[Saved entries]
----
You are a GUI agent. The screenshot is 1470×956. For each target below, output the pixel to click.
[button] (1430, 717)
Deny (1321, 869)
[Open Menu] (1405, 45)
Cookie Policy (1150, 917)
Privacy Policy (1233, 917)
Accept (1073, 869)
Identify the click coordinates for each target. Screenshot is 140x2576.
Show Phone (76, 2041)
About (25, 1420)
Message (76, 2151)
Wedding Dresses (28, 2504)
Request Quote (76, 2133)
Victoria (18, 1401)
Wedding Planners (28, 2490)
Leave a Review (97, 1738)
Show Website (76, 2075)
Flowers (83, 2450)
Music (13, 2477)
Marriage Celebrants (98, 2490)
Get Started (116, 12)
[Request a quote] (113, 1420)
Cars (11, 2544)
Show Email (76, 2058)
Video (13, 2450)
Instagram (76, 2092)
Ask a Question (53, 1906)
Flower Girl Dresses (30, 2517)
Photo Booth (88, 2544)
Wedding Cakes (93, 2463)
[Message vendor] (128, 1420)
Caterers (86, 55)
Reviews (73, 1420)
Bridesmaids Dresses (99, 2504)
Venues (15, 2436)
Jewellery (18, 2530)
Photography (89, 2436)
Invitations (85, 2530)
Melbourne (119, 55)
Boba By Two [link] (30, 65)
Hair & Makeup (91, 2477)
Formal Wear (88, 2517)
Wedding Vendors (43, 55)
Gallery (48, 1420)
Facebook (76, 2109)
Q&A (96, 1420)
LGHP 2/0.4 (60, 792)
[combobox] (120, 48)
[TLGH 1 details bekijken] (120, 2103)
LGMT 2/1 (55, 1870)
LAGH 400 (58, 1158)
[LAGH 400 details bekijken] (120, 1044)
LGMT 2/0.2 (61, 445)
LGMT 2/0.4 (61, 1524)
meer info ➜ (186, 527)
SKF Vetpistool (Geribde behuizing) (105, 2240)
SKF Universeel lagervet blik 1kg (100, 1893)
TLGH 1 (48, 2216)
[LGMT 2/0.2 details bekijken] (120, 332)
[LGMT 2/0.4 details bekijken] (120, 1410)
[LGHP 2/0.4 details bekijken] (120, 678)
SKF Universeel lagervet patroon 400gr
----
Exercise =
Retype all of the records above without a single alteration.

Solution to this task =
You are a GUI agent. The screenshot is 1470×956. For each target below, output the pixel to click.
[button] (1430, 717)
Deny (1321, 869)
[Open Menu] (1405, 45)
Cookie Policy (1150, 917)
Privacy Policy (1233, 917)
Accept (1073, 869)
Identify the click coordinates for each target. Screenshot is 140x2576.
Show Phone (76, 2041)
About (25, 1420)
Message (76, 2151)
Wedding Dresses (28, 2504)
Request Quote (76, 2133)
Victoria (18, 1401)
Wedding Planners (28, 2490)
Leave a Review (97, 1738)
Show Website (76, 2075)
Flowers (83, 2450)
Music (13, 2477)
Marriage Celebrants (98, 2490)
Get Started (116, 12)
[Request a quote] (113, 1420)
Cars (11, 2544)
Show Email (76, 2058)
Video (13, 2450)
Instagram (76, 2092)
Ask a Question (53, 1906)
Flower Girl Dresses (30, 2517)
Photo Booth (88, 2544)
Wedding Cakes (93, 2463)
[Message vendor] (128, 1420)
Caterers (86, 55)
Reviews (73, 1420)
Bridesmaids Dresses (99, 2504)
Venues (15, 2436)
Jewellery (18, 2530)
Photography (89, 2436)
Invitations (85, 2530)
Melbourne (119, 55)
Boba By Two [link] (30, 65)
Hair & Makeup (91, 2477)
Formal Wear (88, 2517)
Wedding Vendors (43, 55)
Gallery (48, 1420)
Facebook (76, 2109)
Q&A (96, 1420)
LGHP 2/0.4 (60, 792)
[combobox] (120, 48)
[TLGH 1 details bekijken] (120, 2103)
LGMT 2/1 (55, 1870)
LAGH 400 (58, 1158)
[LAGH 400 details bekijken] (120, 1044)
LGMT 2/0.2 (61, 445)
LGMT 2/0.4 (61, 1524)
meer info ➜ (186, 527)
SKF Vetpistool (Geribde behuizing) (105, 2240)
SKF Universeel lagervet blik 1kg (100, 1893)
TLGH 1 (48, 2216)
[LGMT 2/0.2 details bekijken] (120, 332)
[LGMT 2/0.4 details bekijken] (120, 1410)
[LGHP 2/0.4 details bekijken] (120, 678)
SKF Universeel lagervet patroon 400gr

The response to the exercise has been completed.